╭─ SOURCE EXCERPT

Paper submission deadline: 		Friday March 27, 2009
Acceptance notification: 		Friday May 1, 2009
Camera ready final submission: 	Friday May 29, 2009
Workshop: 					Monday August 17, 2009

This is a firm deadline. Please find the final CFP below.

-----------------------------------------

  --- VISA 2009:   The First ACM SIGCOMM Workshop on Virtualized
Infrastructure Systems and Architectures ---

            in conjunction with ACM SIGCOMM 2009, August 17th 2009,
Barcelona, Spain.
 
http://conferences.sigcomm.org/sigcomm/2009/workshops/visa/

                          * FINAL CALL FOR PAPERS *

Infrastructure virtualization has emerged as an important architecture
and experimentation concept for the Internet infrastructure. The global
computing and communication infrastructure will encompass (as it does
today) a diverse and huge collection of networking, computing and
storage resources. Together they need to form a coherent infrastructure
and meet our society's requirements for the 21st century. Infrastructure
virtualization involves creation of a virtual slice of network,
computing and storage resources in support of a service, an application,
or an experiment from a physical substrate of diverse resources. This
allows users of a virtualized infrastructure slice to access resources
on a potentially global scale without incurring the cost of building
such an infrastructure. Thus infrastructure virtualization provides a
platform to allow innovation on a global scale and enables new business
models.

╰─
╭─ MATERIAL

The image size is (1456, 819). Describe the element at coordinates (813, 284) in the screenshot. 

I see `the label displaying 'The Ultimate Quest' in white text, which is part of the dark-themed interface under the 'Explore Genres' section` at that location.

╰─

-- WRITTEN EXERCISE A --
In the VISA 2009 call for papers, list every date in the schedule at the top, each with the milestone it marks.
-- WRITTEN EXERCISE B --
Carry on writing the VISA 2009 call for papers on infrastructure virtualization, starting after its last sentence.
None of the data matter for the work asked here.

-- EXPECTED OUTPUT A --
- Paper submission deadline: Friday March 27, 2009
- Acceptance notification: Friday May 1, 2009
- Camera ready final submission: Friday May 29, 2009
- Workshop: Monday August 17, 2009

-- EXPECTED OUTPUT B --
As we envision and research Future Internet, there is increasing
recognition that Infrastructure Virtualization will play an important
role. However, there are many technical problems to solve: how to
discover and advertise the resources; how to create and manage an
infrastructure slice across diverse resources; how does virtualization
extend to the wireless edge; how to implement virtualization across
diverse resources and across layers of protocol stack; how to map an
application or service to run on an infrastructure slice; what
applications and capabilities are enabled by infrastructure
virtualization; what kind of cross-layer protocols are possible; how
does infrastructure virtualization impact the business models of network
operators; and others. 

Many research groups in the US, Europe, Japan, and elsewhere are
pursuing different aspects of infrastructure virtualization; various
international funding agencies are actively supporting research in this
area; and many providers and vendors are very interested in exploring
how this concept and associated technologies would help solve their
business problems and create new growth opportunities. The goal of the
workshop is to feature recent research and developments related to
infrastructure virtualization to allow exchange of ideas and help build
a research and user community to explore and help realize the potential
of infrastructure virtualization.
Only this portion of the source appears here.